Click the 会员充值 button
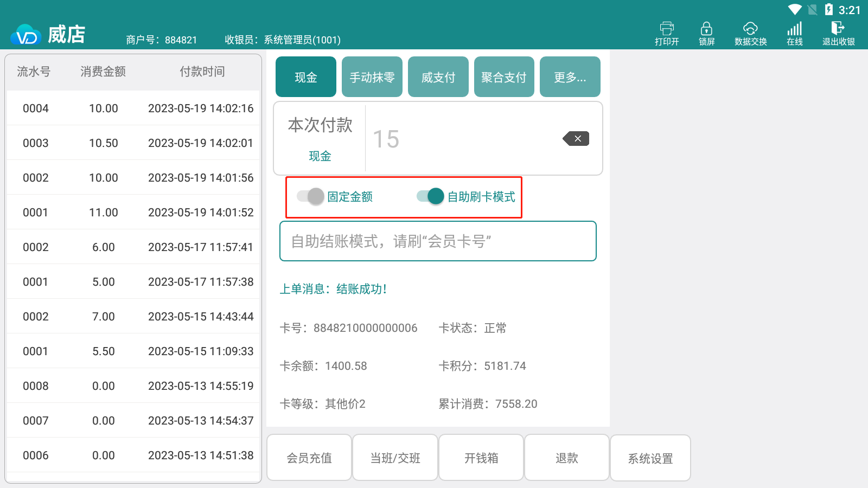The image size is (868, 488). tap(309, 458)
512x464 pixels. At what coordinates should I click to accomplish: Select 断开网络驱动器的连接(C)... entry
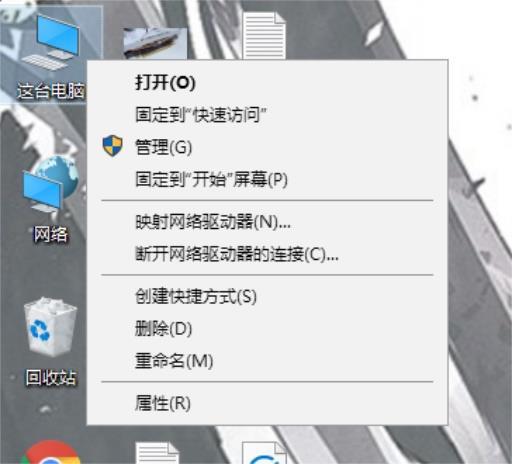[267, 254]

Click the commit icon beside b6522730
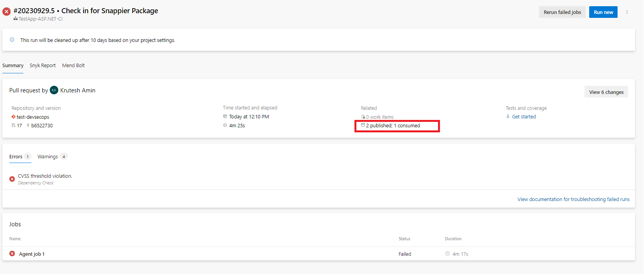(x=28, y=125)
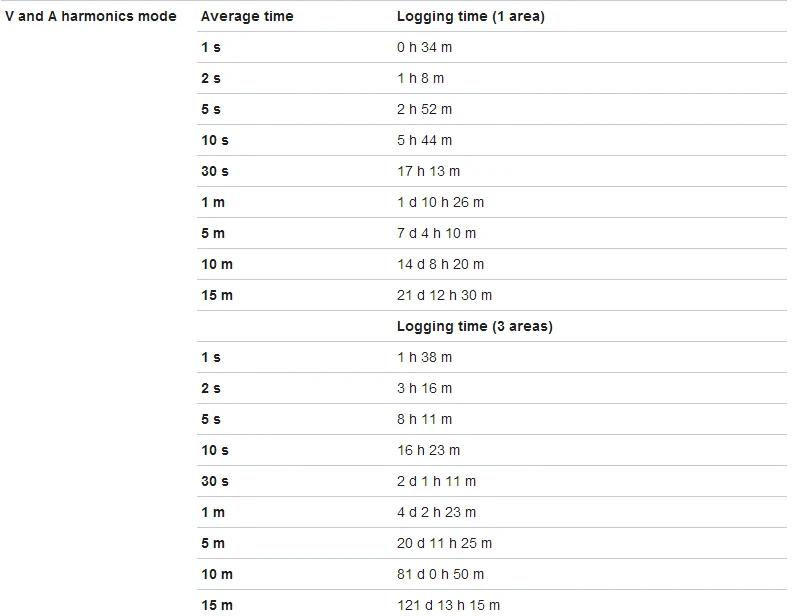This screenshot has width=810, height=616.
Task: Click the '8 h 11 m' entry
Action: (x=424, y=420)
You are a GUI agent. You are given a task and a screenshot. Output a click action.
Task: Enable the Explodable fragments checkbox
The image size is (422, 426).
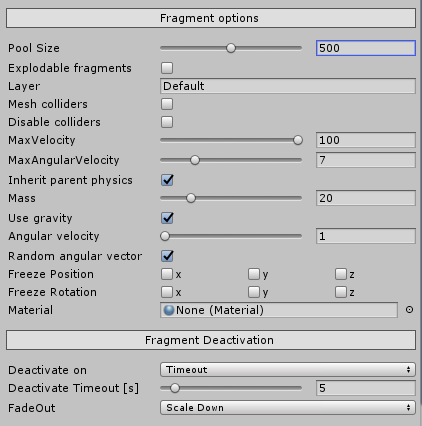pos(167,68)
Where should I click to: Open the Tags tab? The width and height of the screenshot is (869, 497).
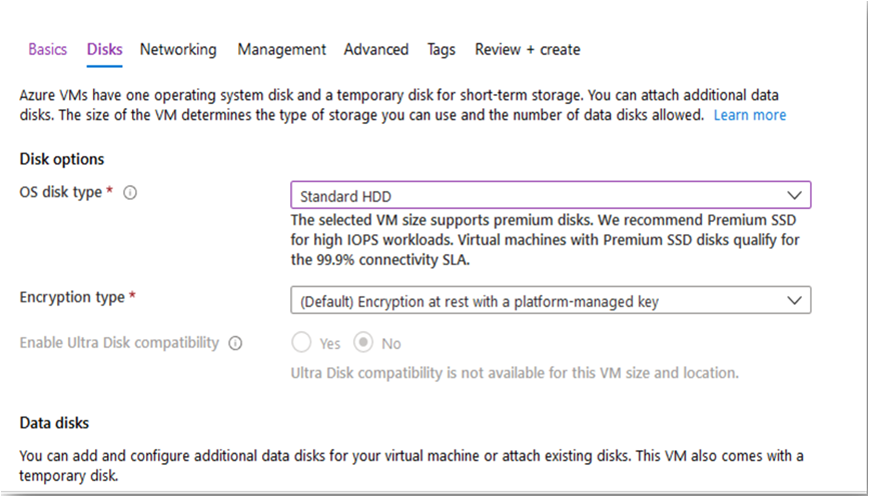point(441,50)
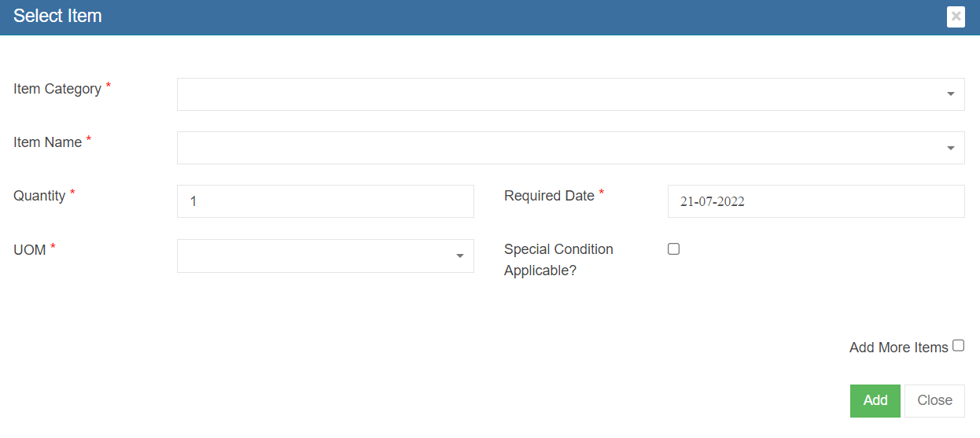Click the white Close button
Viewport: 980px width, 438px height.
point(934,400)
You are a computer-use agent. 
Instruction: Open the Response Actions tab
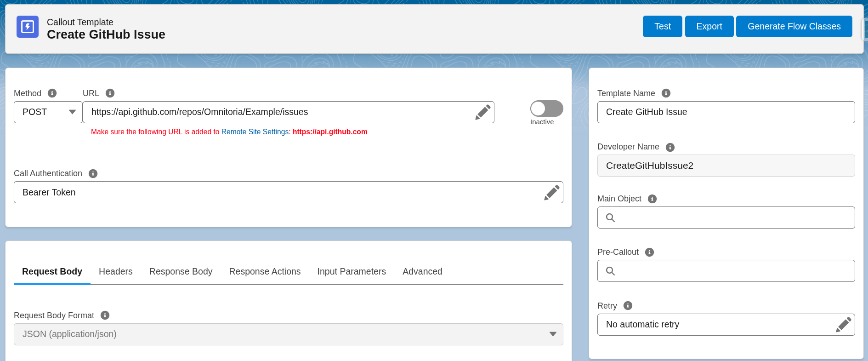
-- -- --
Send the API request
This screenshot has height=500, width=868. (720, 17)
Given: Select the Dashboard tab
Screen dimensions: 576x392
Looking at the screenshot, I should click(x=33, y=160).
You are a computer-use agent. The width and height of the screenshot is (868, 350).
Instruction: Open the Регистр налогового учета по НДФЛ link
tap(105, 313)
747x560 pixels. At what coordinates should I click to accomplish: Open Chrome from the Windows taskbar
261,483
-- -- --
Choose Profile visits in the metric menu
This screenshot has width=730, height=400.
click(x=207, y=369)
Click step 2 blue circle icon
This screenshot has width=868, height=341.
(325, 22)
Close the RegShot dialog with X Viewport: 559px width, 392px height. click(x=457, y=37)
-- -- --
_EXERCISE OBJECTIVE_. Could you write out exactly the lines of the data above that run from the one holding "Task: Enable the" to the one holding "Instruction: Open the Response Actions tab", with both ends in and all pictures out?

_THE ANSWER_.
Task: Enable the Explodable fragments checkbox
The image size is (422, 426).
pos(167,68)
Where should I click to: Open the Tags tab? The width and height of the screenshot is (869, 497).
point(441,50)
Click the white Close button
Viewport: 980px width, 438px height.
point(934,400)
You are a computer-use agent. 
Instruction: Open the Response Actions tab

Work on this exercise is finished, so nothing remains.